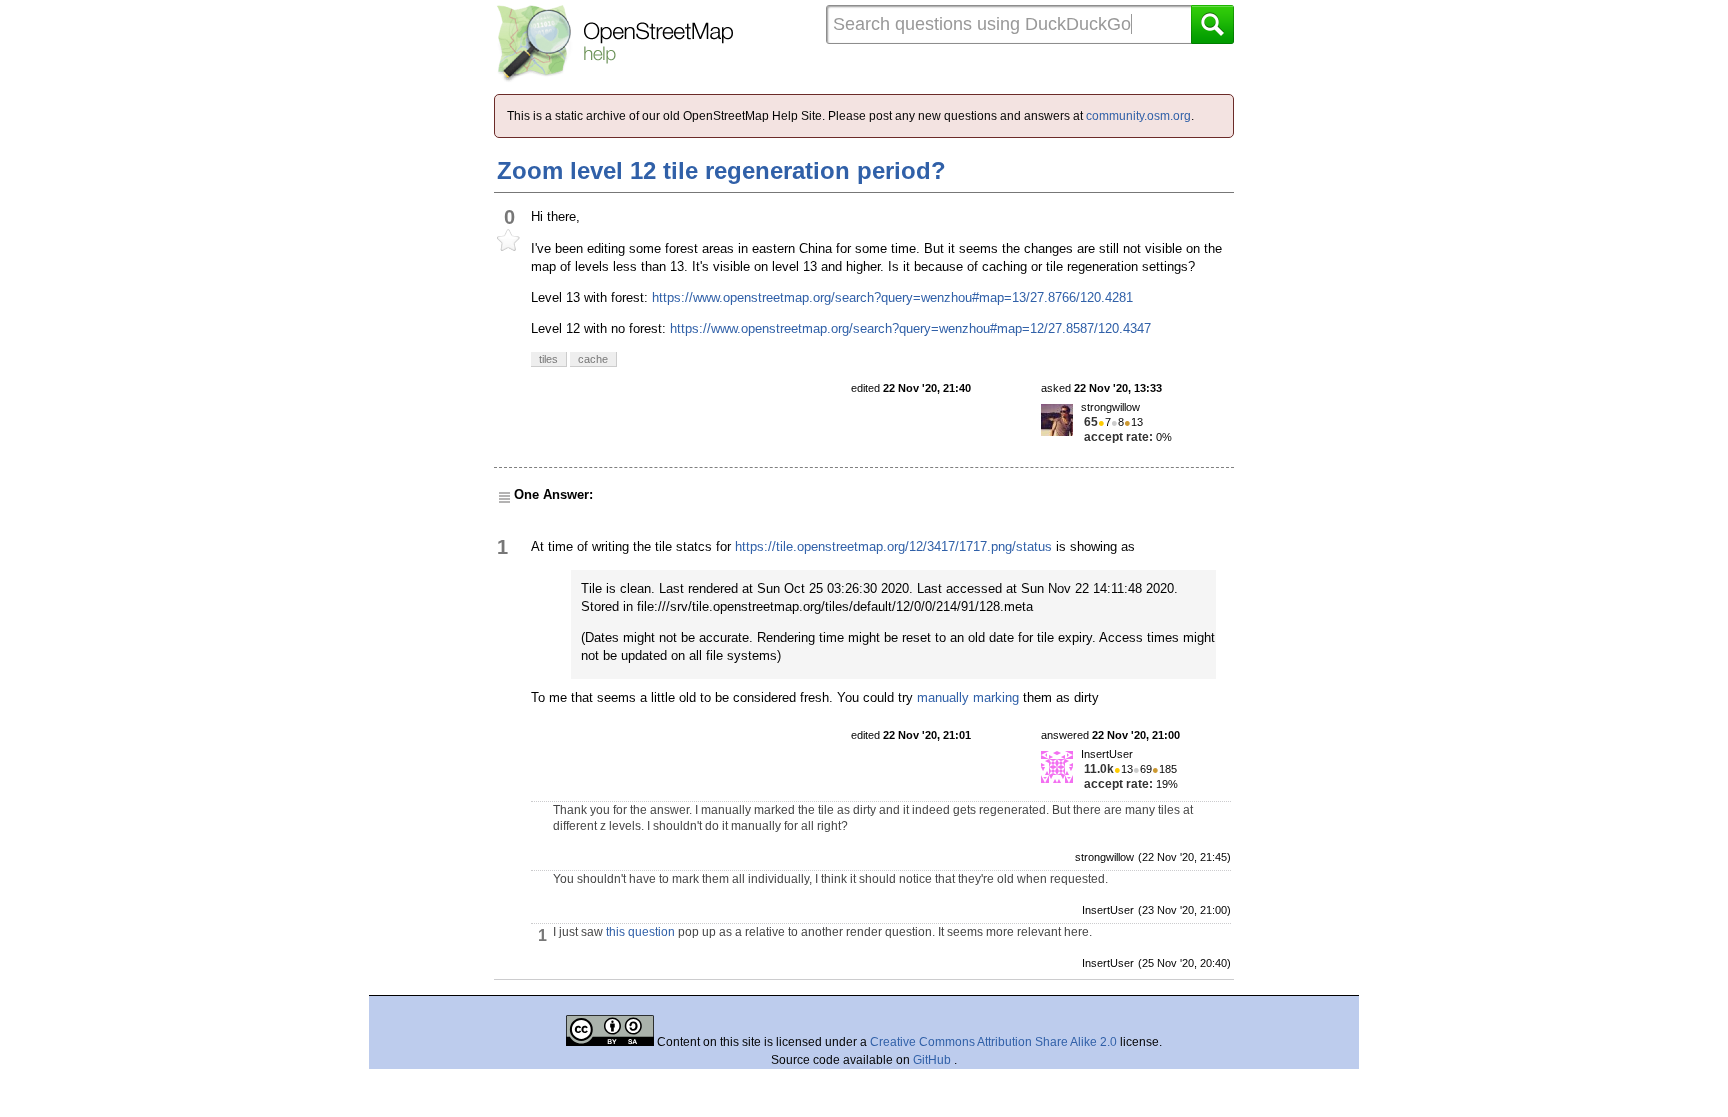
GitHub (933, 1060)
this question (640, 932)
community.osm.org (1138, 116)
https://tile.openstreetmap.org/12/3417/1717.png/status (893, 546)
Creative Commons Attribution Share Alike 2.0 (993, 1042)
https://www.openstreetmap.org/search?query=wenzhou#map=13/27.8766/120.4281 (892, 297)
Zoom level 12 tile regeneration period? (721, 170)
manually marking (968, 697)
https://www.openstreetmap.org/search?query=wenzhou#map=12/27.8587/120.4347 (910, 328)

________

TASK OBJECTIVE
Write out only those lines that fall between the one containing "this question (640, 932)" and the end of the entries, the first and last included, exactly as they read.

EXERCISE SOLUTION
this question (640, 932)
community.osm.org (1138, 116)
https://tile.openstreetmap.org/12/3417/1717.png/status (893, 546)
Creative Commons Attribution Share Alike 2.0 (993, 1042)
https://www.openstreetmap.org/search?query=wenzhou#map=13/27.8766/120.4281 (892, 297)
Zoom level 12 tile regeneration period? (721, 170)
manually marking (968, 697)
https://www.openstreetmap.org/search?query=wenzhou#map=12/27.8587/120.4347 (910, 328)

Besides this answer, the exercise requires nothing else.